No estuvo exento de estar sometido a la voluntad de la naturaleza que el martes último desató un gran sismo de 7.1 grados en la escala de Richter, que lleva al momento casi 300 víctimas fatales y un número incalculable de heridos, además de cuantiosos daños materiales.

No sufrió grandes consecuencias, pero su motivación por brindar apoyo desinteresado a las víctimas lo encontró rápidamente movilizado, organizando y participando de rescates voluntarios junto con otros integrantes de la comunidad mexicana.

Lleva horas sin dormir, impactado por una profunda tristeza, pero motivado por ayudar a rescatar a quienes aún se encuentren con vida. Sabe que hay gente que depende de sus manos y su voluntad, y entiende que el compromiso implícito que hay con el prójimo debe ser llevado a cabo a través de las acciones y el ejemplo.

Leonardo relató que antes de ayer sucedió lo siguiente: “salimos a las 7 de la tarde con una camioneta llena de agua, comida, mantas, pastillas, agujas y otros elementos necesarios para la emergencia”. Al llegar al siniestro “fue impactante ver la ciudad desbordada” recuerda Navarro, y resalta que “otra cosa que me impactó es la solidaridad del ser humano cuando está bajo presión y en el mismo caos cómo brota la luz de adentro. Nunca en mi vida levante tantas rocas, metales y restos de todos los tamaños”.

Gracias a la reacción espontánea que se organizó de manera voluntaria comenta que “salvamos a 5 personas de un edificio. Hoy (por ayer) es el segundo día del sismo y ya desde temprano estamos preparando todo para ir y seguir ayudando”.

Leonardo comenta que prácticamente no hay actividad cotidiana que no tenga que ver con este evento, resaltando que “hoy tenía que ir a trabajar, pero que me perdonen pero me siento un inútil estando en mi trabajo pensando que hay personas que nos necesitan”.

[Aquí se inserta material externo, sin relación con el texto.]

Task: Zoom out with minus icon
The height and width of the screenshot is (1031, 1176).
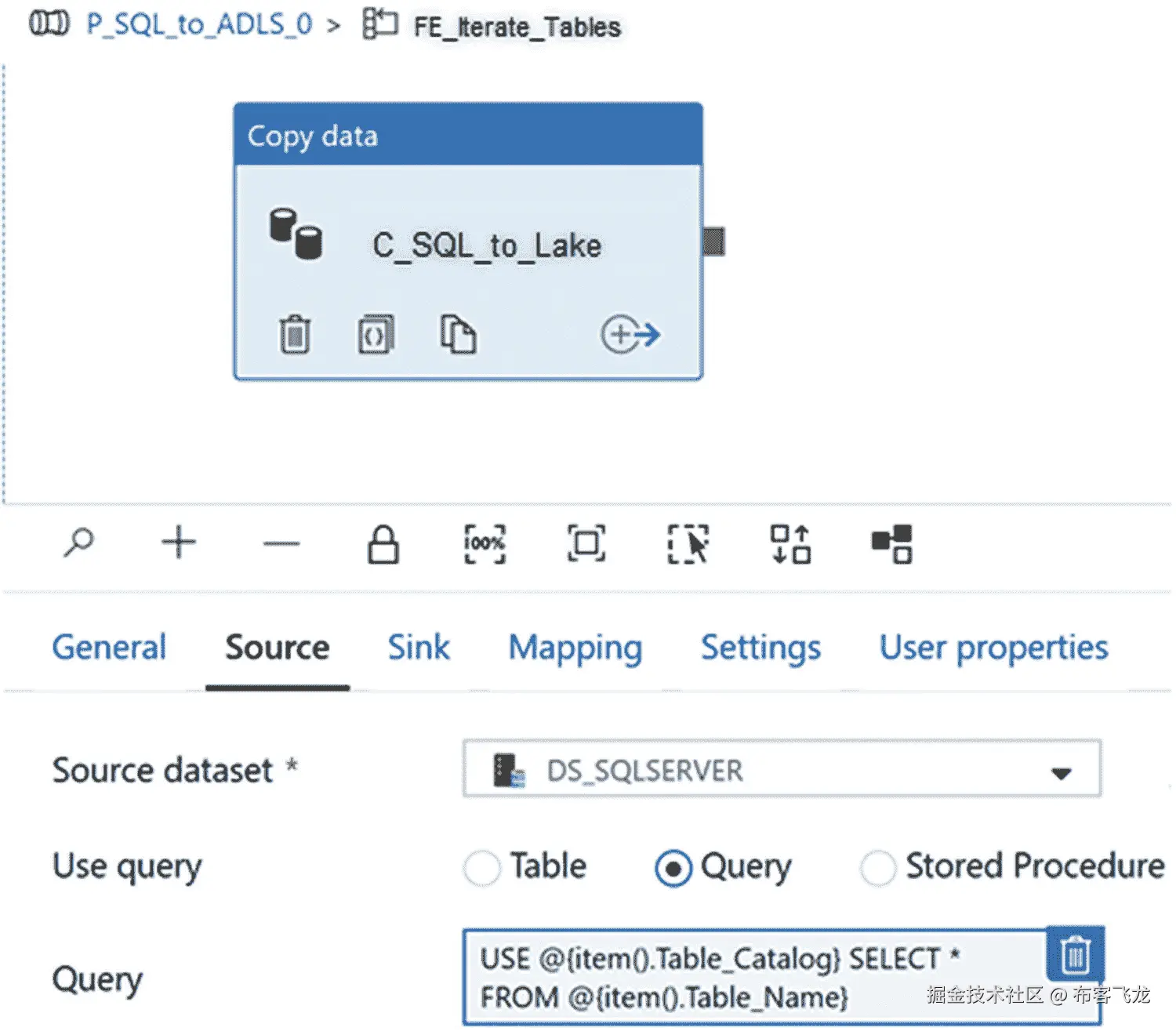Action: 281,543
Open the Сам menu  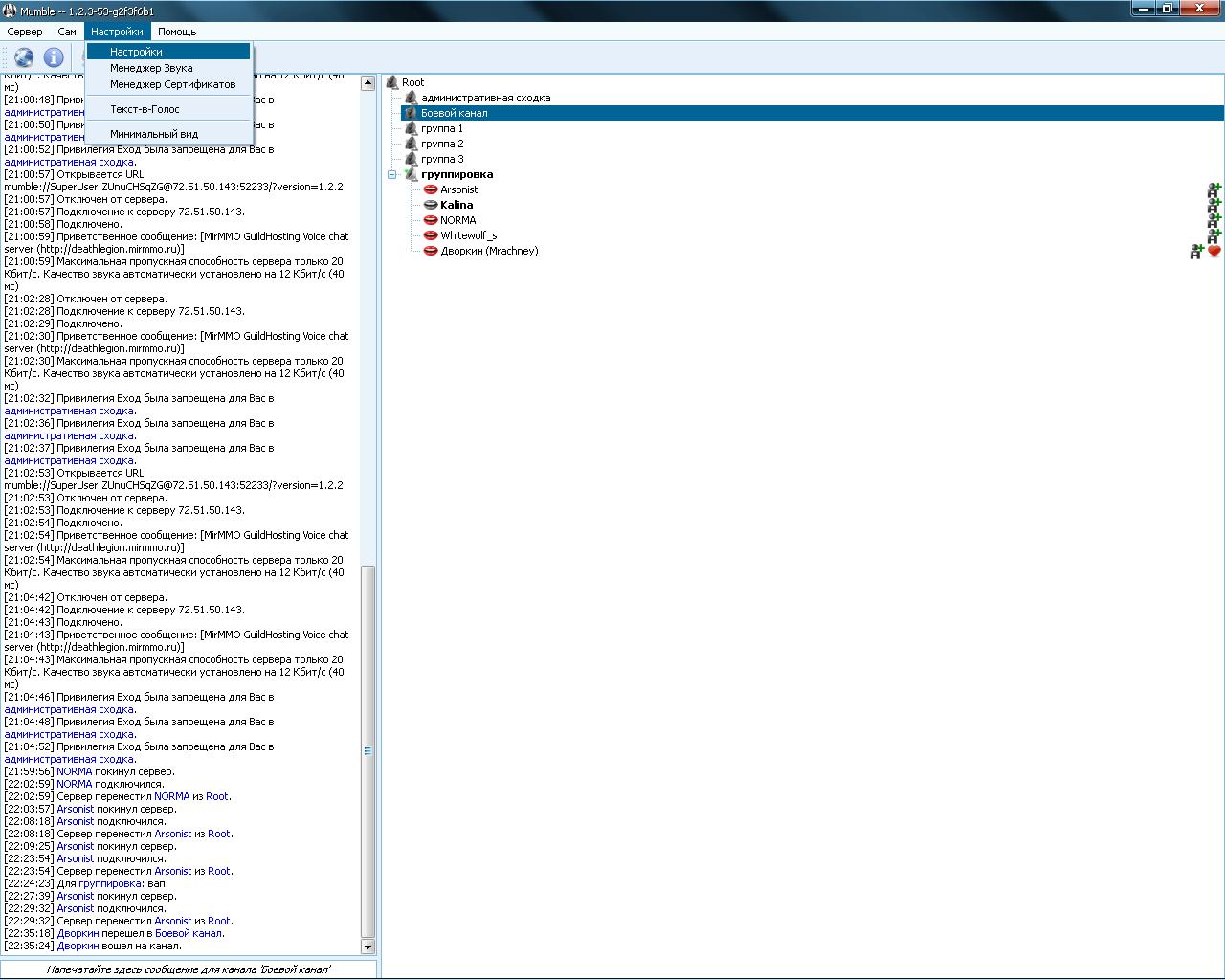(67, 32)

Sobre el porqué de su actitud y su participación desinteresada, reconoce que “tanto me dio México que cómo no le voy a dar un poquito. Nunca viví esto ni nada parecido, la verdad es que tenemos que tomar conciencia y que es responsabilidad nuestra mandar luz y ayudarnos los unos a los otros”. Está convencido de que “ese es el único camino”. Además, agradece a “todos por tomarse un tiempo para escribirme o llamarme”, ya que cuenta con familia y gran cantidad de amigos en Ushuaia. “Extraño mucho mi Argentina y también mi Ushuaia, el fuego de mi tierra. Espero volver pronto y respirar ese aire seco y puro que en ningún lado está. Extraño salir a trotar y estar esquiando con mis amigos, extraño a mi familia y a todos los que me ayudaron a crecer” comenta Leonardo, y finalmente alienta a “cuidar lo poco o mucho que nos queda”.

Durante el día de ayer continuaba con las tareas de remoción de escombros y búsquedas de posibles víctimas. Sostiene que “desde la voluntad y la intención” mucho se puede hacer y que “la vida te pone el en lugar preciso, donde uno puede sentirse útil”, y que si bien “es un momento tristísimo, también es la oportunidad para crecer como persona y como sociedad”.